Stored data:

--------------------------------------------------

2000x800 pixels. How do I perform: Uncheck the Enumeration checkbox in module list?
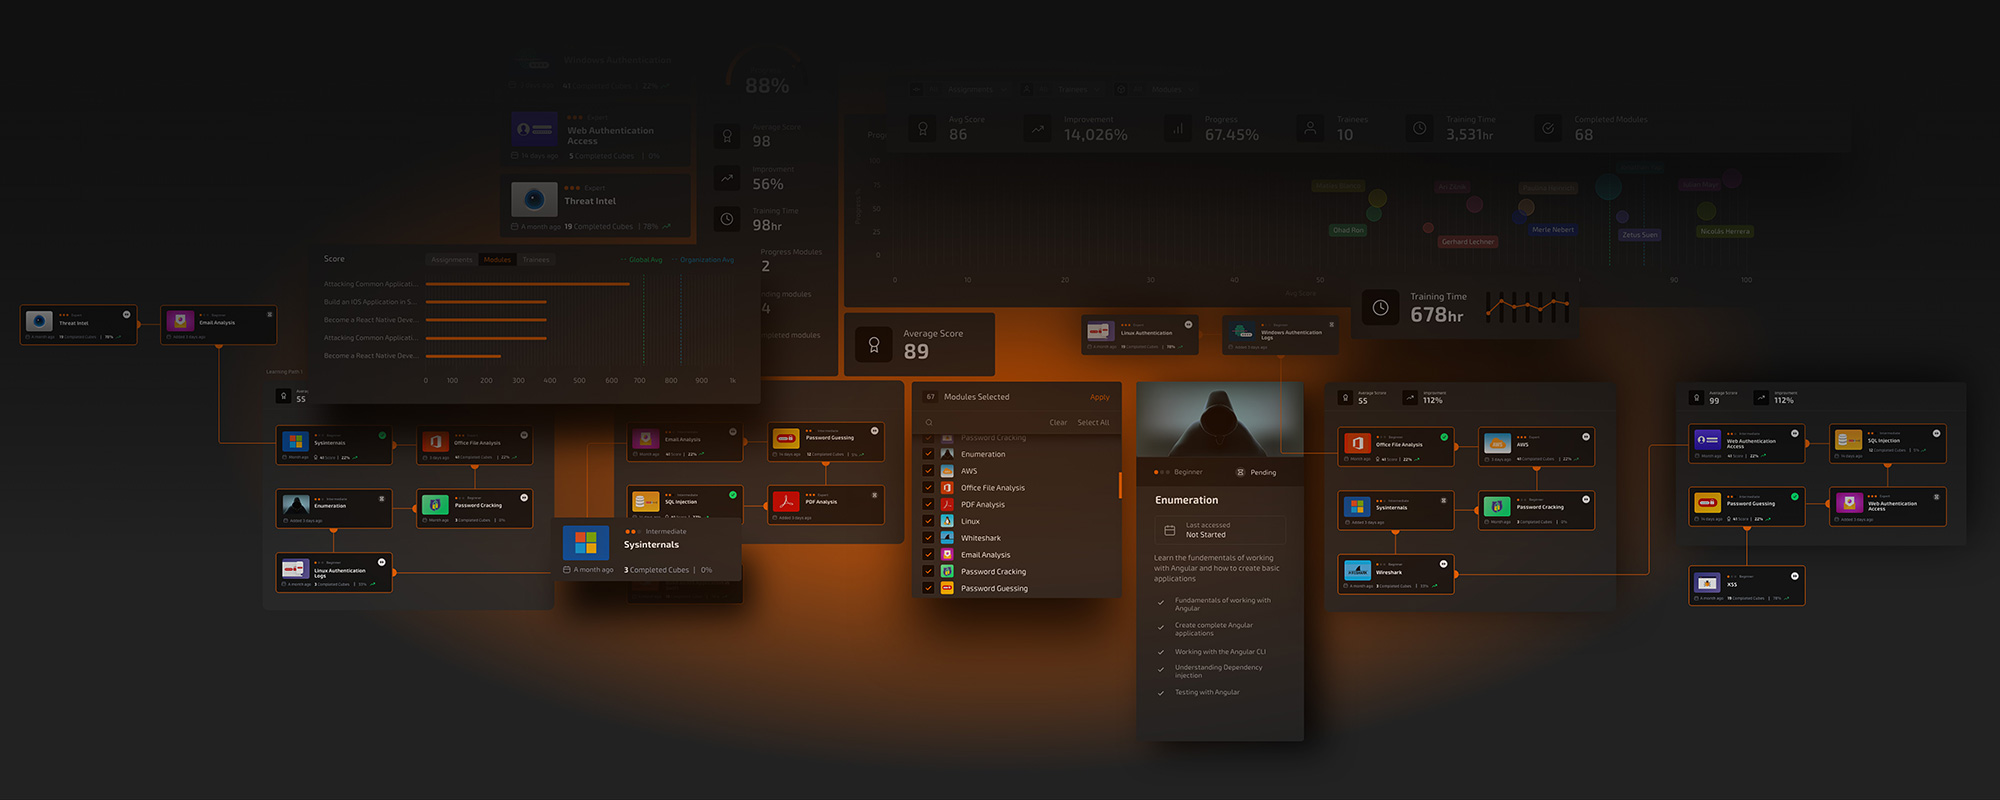click(x=928, y=454)
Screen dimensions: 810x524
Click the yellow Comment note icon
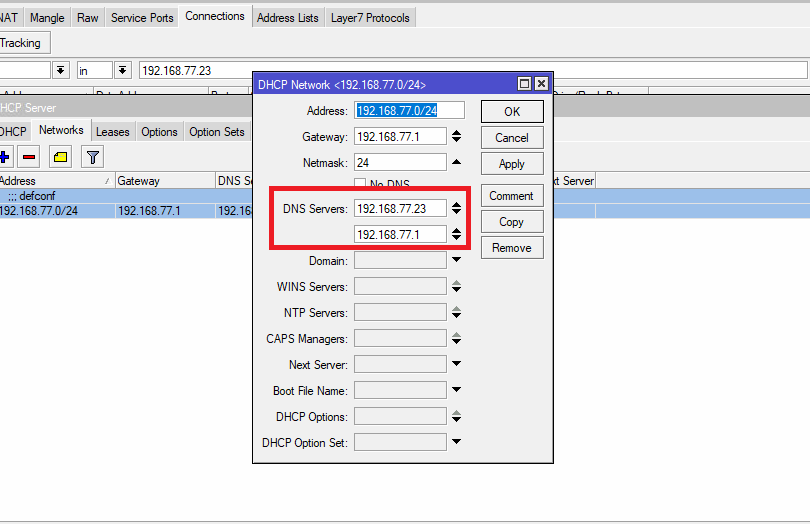61,157
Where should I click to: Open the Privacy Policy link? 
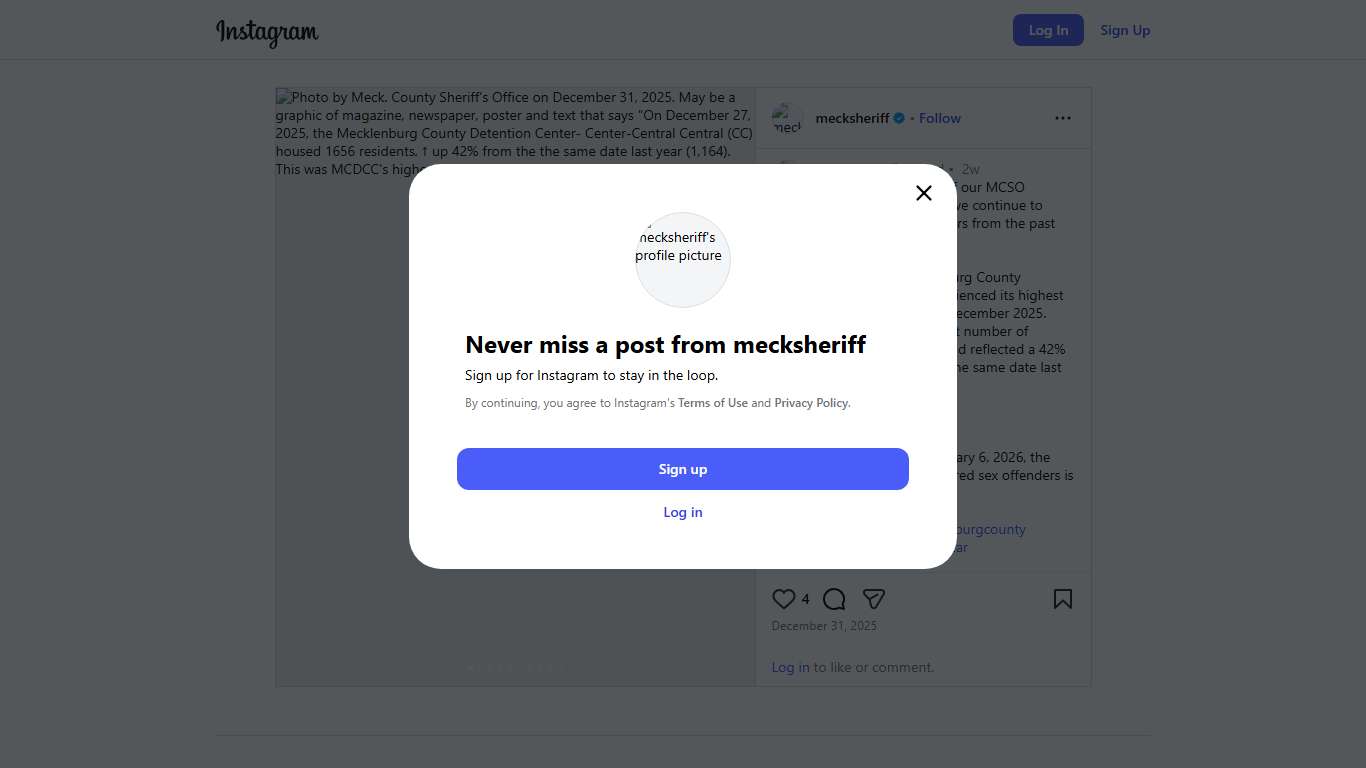coord(811,403)
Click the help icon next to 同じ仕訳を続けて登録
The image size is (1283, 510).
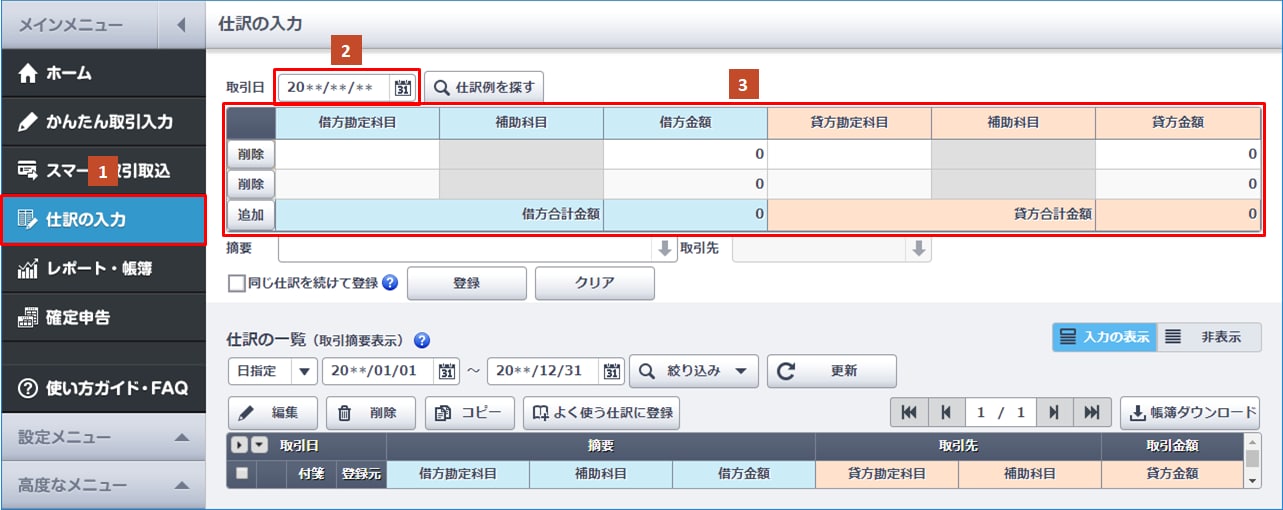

--------------------------------------------------

With the pictures left out, please output each line from the one containing "Click the help icon next to 同じ仕訳を続けて登録" through the end of the entries, exactly as it is.

Click the help icon next to 同じ仕訳を続けて登録
The image size is (1283, 510).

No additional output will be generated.